▸ AIM OF THE TASK
Repeat precisely the span of lines below that opens with the line containing "Engagement & Wedding (433, 109)" and closes with the line containing "Kwiat 18k White Gold & Diamond (290, 2208)", both included.

▸ DATA RECORDS
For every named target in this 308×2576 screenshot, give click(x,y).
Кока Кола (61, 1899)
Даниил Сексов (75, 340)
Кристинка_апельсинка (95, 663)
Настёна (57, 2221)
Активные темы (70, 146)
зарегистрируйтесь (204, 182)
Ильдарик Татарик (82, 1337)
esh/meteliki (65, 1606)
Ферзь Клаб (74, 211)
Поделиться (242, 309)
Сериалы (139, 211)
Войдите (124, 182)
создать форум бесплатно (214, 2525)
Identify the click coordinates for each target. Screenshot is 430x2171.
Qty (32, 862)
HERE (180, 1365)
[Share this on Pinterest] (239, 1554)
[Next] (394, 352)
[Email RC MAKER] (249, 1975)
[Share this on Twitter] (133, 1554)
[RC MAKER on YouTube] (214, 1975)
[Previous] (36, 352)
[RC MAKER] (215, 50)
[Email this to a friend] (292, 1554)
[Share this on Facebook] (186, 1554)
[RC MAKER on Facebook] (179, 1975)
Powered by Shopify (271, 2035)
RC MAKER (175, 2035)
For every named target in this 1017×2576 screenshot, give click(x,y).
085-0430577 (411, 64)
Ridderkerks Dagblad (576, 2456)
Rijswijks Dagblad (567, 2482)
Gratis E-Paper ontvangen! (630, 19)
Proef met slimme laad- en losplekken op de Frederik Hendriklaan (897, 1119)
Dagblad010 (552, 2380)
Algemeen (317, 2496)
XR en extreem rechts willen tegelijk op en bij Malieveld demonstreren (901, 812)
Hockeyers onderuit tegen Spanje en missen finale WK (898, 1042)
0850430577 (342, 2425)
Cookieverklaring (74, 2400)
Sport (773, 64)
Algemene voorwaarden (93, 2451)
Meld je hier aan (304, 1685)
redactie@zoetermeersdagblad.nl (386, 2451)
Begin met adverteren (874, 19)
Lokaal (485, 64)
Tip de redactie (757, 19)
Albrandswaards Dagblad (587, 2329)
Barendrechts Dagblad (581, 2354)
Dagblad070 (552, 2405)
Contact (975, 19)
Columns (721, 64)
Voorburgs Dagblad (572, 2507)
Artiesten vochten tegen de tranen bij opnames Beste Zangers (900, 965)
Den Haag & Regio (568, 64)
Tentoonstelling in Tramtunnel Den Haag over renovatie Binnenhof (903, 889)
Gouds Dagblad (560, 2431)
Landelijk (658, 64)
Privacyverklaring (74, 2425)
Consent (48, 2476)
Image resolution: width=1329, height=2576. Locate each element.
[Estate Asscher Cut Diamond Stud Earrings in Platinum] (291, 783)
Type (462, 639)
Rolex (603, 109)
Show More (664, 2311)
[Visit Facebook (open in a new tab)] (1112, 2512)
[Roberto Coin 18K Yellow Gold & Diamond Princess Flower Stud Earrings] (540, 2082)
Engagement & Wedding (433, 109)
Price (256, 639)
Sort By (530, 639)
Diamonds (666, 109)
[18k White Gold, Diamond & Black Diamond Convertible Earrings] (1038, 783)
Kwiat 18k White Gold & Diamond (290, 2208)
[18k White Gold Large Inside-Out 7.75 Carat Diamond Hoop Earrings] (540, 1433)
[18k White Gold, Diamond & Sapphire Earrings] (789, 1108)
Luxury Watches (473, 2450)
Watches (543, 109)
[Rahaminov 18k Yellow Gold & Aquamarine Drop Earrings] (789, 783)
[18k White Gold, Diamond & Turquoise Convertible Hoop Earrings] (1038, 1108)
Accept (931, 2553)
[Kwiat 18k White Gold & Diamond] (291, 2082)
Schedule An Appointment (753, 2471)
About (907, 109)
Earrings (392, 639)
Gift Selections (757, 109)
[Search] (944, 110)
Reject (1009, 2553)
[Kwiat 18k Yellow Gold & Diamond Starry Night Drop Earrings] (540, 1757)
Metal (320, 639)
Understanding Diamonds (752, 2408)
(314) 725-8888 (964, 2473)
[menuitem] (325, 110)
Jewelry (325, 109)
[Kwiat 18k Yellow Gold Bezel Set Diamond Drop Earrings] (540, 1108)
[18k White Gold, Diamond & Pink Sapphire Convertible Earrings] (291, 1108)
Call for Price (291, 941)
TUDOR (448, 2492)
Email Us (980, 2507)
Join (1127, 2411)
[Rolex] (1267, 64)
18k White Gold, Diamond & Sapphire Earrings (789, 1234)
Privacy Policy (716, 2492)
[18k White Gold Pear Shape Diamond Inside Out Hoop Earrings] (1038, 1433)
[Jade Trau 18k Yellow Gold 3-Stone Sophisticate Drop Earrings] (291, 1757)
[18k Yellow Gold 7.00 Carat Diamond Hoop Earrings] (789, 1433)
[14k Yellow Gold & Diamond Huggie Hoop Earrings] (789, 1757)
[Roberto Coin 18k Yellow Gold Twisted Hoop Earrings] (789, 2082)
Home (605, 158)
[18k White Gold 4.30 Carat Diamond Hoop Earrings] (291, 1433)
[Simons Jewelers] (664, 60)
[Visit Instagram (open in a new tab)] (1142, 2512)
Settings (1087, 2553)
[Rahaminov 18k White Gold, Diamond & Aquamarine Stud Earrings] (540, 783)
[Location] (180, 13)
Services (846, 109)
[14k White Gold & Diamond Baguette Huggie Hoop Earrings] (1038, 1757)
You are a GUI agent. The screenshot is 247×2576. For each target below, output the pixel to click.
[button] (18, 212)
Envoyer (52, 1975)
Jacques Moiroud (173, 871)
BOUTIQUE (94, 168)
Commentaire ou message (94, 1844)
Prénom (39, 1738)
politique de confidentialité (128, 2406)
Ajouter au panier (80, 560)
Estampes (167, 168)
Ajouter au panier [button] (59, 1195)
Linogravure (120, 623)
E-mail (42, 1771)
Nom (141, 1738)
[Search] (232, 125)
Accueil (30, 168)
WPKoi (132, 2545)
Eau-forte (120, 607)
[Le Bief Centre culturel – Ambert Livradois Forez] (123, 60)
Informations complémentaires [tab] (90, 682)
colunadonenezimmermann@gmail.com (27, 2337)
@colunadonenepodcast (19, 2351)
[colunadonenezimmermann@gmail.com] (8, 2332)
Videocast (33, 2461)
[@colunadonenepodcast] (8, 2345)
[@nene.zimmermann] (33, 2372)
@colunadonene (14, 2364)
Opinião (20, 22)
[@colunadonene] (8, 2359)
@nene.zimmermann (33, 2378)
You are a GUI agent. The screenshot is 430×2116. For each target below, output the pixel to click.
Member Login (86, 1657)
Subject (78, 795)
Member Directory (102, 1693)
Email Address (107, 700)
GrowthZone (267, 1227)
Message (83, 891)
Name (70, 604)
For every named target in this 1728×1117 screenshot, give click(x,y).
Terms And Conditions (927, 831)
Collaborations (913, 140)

▸ EXERCISE ANSWER
Engagement & Wedding (433, 109)
Price (256, 639)
Sort By (530, 639)
Diamonds (666, 109)
[18k White Gold, Diamond & Black Diamond Convertible Earrings] (1038, 783)
Kwiat 18k White Gold & Diamond (290, 2208)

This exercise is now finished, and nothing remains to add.